Segment Open
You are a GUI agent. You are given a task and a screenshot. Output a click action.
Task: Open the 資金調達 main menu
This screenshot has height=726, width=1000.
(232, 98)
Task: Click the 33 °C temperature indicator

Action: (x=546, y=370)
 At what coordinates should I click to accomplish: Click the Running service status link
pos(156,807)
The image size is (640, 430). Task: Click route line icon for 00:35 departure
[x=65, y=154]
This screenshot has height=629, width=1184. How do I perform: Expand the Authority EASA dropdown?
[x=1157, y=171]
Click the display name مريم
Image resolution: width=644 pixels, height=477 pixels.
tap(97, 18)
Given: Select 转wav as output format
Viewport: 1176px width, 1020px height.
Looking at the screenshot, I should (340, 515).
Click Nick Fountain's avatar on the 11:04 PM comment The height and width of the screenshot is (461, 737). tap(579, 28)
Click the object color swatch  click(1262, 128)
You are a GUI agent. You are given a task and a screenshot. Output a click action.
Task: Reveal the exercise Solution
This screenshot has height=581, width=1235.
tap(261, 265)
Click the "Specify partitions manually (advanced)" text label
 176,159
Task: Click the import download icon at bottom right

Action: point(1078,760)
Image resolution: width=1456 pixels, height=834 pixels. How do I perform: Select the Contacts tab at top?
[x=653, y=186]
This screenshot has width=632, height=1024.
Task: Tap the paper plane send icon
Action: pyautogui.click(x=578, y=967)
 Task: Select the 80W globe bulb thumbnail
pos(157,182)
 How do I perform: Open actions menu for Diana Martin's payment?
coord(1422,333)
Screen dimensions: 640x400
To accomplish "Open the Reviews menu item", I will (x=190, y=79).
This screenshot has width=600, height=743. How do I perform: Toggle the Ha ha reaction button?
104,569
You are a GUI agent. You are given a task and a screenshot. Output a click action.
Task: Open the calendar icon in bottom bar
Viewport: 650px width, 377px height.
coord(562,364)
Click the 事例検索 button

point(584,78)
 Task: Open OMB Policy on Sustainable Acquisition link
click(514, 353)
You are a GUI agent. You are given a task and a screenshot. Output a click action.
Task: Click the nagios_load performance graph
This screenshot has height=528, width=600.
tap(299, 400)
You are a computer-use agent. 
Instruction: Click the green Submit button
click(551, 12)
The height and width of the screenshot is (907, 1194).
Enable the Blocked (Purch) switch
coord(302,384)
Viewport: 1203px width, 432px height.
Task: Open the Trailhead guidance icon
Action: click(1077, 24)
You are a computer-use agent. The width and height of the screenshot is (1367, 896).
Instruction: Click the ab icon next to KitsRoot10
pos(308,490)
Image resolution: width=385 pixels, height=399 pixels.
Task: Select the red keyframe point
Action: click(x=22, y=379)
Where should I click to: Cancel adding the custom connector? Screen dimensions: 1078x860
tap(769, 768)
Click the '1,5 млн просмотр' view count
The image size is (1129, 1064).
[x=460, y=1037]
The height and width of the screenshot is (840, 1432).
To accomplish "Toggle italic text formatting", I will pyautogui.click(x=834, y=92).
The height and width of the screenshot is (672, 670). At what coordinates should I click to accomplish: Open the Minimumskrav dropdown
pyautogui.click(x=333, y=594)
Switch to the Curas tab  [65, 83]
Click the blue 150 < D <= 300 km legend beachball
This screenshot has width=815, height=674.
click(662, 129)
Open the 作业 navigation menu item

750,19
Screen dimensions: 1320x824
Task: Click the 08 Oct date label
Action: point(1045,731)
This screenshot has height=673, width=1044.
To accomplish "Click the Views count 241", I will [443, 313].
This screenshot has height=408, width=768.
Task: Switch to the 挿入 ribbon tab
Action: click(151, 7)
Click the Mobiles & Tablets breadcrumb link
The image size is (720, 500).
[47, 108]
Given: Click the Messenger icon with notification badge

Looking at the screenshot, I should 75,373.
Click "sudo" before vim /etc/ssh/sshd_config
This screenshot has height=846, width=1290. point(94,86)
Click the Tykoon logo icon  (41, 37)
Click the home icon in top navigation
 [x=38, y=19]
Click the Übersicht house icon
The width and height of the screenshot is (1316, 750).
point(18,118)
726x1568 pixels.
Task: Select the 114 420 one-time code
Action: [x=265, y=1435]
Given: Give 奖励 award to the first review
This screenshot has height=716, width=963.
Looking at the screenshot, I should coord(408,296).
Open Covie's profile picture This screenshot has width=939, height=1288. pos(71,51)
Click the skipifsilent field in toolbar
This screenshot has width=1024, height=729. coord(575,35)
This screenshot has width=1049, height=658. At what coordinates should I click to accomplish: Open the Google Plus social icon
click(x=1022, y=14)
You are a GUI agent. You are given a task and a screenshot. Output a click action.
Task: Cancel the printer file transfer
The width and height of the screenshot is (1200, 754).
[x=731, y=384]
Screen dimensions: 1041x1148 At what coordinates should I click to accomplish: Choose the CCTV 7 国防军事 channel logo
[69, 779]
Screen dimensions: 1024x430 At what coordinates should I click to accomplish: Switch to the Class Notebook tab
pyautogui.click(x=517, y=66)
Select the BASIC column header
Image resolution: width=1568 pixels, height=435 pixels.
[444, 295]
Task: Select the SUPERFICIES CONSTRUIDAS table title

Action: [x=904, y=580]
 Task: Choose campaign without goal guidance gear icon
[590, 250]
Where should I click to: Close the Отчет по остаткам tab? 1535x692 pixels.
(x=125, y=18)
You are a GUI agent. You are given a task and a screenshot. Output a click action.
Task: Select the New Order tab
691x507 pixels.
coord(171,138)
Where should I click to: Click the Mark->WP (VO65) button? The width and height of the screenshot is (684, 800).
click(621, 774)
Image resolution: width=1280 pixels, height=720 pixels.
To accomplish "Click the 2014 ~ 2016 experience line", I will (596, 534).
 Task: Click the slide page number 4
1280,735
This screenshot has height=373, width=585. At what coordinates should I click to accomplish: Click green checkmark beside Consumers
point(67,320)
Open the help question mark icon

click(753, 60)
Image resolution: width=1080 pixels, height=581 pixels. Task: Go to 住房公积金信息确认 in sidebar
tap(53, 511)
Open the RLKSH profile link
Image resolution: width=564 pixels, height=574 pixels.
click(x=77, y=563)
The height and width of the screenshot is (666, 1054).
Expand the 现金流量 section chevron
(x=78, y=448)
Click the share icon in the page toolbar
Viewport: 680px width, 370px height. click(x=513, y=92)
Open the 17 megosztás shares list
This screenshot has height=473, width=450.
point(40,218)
Segment Closed
* Task description
Retype the material in full. Keep every character as it is.

* Written solution
You are a GUI agent. You are given a task and a screenshot. Output a click action.
Task: Open the 資金調達 main menu
This screenshot has height=726, width=1000.
(232, 98)
Task: Click the 33 °C temperature indicator

Action: (x=546, y=370)
 At what coordinates should I click to accomplish: Click the Running service status link
pos(156,807)
The image size is (640, 430). Task: Click route line icon for 00:35 departure
[x=65, y=154]
This screenshot has height=629, width=1184. How do I perform: Expand the Authority EASA dropdown?
[x=1157, y=171]
Click the display name مريم
Image resolution: width=644 pixels, height=477 pixels.
tap(97, 18)
Given: Select 转wav as output format
Viewport: 1176px width, 1020px height.
Looking at the screenshot, I should (340, 515).
Click Nick Fountain's avatar on the 11:04 PM comment The height and width of the screenshot is (461, 737). tap(579, 28)
Click the object color swatch  click(1262, 128)
You are a GUI agent. You are given a task and a screenshot. Output a click action.
Task: Reveal the exercise Solution
This screenshot has height=581, width=1235.
tap(261, 265)
Click the "Specify partitions manually (advanced)" text label
 176,159
Task: Click the import download icon at bottom right

Action: point(1078,760)
Image resolution: width=1456 pixels, height=834 pixels. How do I perform: Select the Contacts tab at top?
[x=653, y=186]
This screenshot has width=632, height=1024.
Task: Tap the paper plane send icon
Action: pyautogui.click(x=578, y=967)
 Task: Select the 80W globe bulb thumbnail
pos(157,182)
 How do I perform: Open actions menu for Diana Martin's payment?
coord(1422,333)
Screen dimensions: 640x400
To accomplish "Open the Reviews menu item", I will (x=190, y=79).
This screenshot has width=600, height=743. How do I perform: Toggle the Ha ha reaction button?
104,569
You are a GUI agent. You are given a task and a screenshot. Output a click action.
Task: Open the calendar icon in bottom bar
Viewport: 650px width, 377px height.
coord(562,364)
Click the 事例検索 button

point(584,78)
 Task: Open OMB Policy on Sustainable Acquisition link
click(514, 353)
You are a GUI agent. You are given a task and a screenshot. Output a click action.
Task: Click the nagios_load performance graph
This screenshot has height=528, width=600.
tap(299, 400)
You are a computer-use agent. 
Instruction: Click the green Submit button
click(551, 12)
The height and width of the screenshot is (907, 1194).
Enable the Blocked (Purch) switch
coord(302,384)
Viewport: 1203px width, 432px height.
Task: Open the Trailhead guidance icon
Action: click(1077, 24)
You are a computer-use agent. The width and height of the screenshot is (1367, 896).
Instruction: Click the ab icon next to KitsRoot10
pos(308,490)
Image resolution: width=385 pixels, height=399 pixels.
Task: Select the red keyframe point
Action: click(x=22, y=379)
Where should I click to: Cancel adding the custom connector? Screen dimensions: 1078x860
tap(769, 768)
Click the '1,5 млн просмотр' view count
The image size is (1129, 1064).
[x=460, y=1037]
The height and width of the screenshot is (840, 1432).
To accomplish "Toggle italic text formatting", I will pyautogui.click(x=834, y=92).
The height and width of the screenshot is (672, 670). At what coordinates should I click to accomplish: Open the Minimumskrav dropdown
pyautogui.click(x=333, y=594)
Switch to the Curas tab  [65, 83]
Click the blue 150 < D <= 300 km legend beachball
This screenshot has width=815, height=674.
click(662, 129)
Open the 作业 navigation menu item

750,19
Screen dimensions: 1320x824
Task: Click the 08 Oct date label
Action: point(1045,731)
This screenshot has height=673, width=1044.
To accomplish "Click the Views count 241", I will [443, 313].
This screenshot has height=408, width=768.
Task: Switch to the 挿入 ribbon tab
Action: click(151, 7)
Click the Mobiles & Tablets breadcrumb link
The image size is (720, 500).
[47, 108]
Given: Click the Messenger icon with notification badge

Looking at the screenshot, I should 75,373.
Click "sudo" before vim /etc/ssh/sshd_config
This screenshot has height=846, width=1290. point(94,86)
Click the Tykoon logo icon  (41, 37)
Click the home icon in top navigation
 [x=38, y=19]
Click the Übersicht house icon
The width and height of the screenshot is (1316, 750).
point(18,118)
726x1568 pixels.
Task: Select the 114 420 one-time code
Action: [x=265, y=1435]
Given: Give 奖励 award to the first review
This screenshot has height=716, width=963.
Looking at the screenshot, I should coord(408,296).
Open Covie's profile picture This screenshot has width=939, height=1288. pos(71,51)
Click the skipifsilent field in toolbar
This screenshot has width=1024, height=729. coord(575,35)
This screenshot has width=1049, height=658. At what coordinates should I click to accomplish: Open the Google Plus social icon
click(x=1022, y=14)
You are a GUI agent. You are given a task and a screenshot. Output a click action.
Task: Cancel the printer file transfer
The width and height of the screenshot is (1200, 754).
[x=731, y=384]
Screen dimensions: 1041x1148 At what coordinates should I click to accomplish: Choose the CCTV 7 国防军事 channel logo
[69, 779]
Screen dimensions: 1024x430 At what coordinates should I click to accomplish: Switch to the Class Notebook tab
pyautogui.click(x=517, y=66)
Select the BASIC column header
Image resolution: width=1568 pixels, height=435 pixels.
[444, 295]
Task: Select the SUPERFICIES CONSTRUIDAS table title

Action: [x=904, y=580]
 Task: Choose campaign without goal guidance gear icon
[590, 250]
Where should I click to: Close the Отчет по остаткам tab? 1535x692 pixels.
(x=125, y=18)
You are a GUI agent. You are given a task and a screenshot. Output a click action.
Task: Select the New Order tab
691x507 pixels.
coord(171,138)
Where should I click to: Click the Mark->WP (VO65) button? The width and height of the screenshot is (684, 800).
click(621, 774)
Image resolution: width=1280 pixels, height=720 pixels.
To accomplish "Click the 2014 ~ 2016 experience line", I will (596, 534).
 Task: Click the slide page number 4
1280,735
This screenshot has height=373, width=585. At what coordinates should I click to accomplish: Click green checkmark beside Consumers
point(67,320)
Open the help question mark icon

click(753, 60)
Image resolution: width=1080 pixels, height=581 pixels. Task: Go to 住房公积金信息确认 in sidebar
tap(53, 511)
Open the RLKSH profile link
Image resolution: width=564 pixels, height=574 pixels.
click(x=77, y=563)
The height and width of the screenshot is (666, 1054).
Expand the 现金流量 section chevron
(x=78, y=448)
Click the share icon in the page toolbar
Viewport: 680px width, 370px height. click(x=513, y=92)
Open the 17 megosztás shares list
This screenshot has height=473, width=450.
point(40,218)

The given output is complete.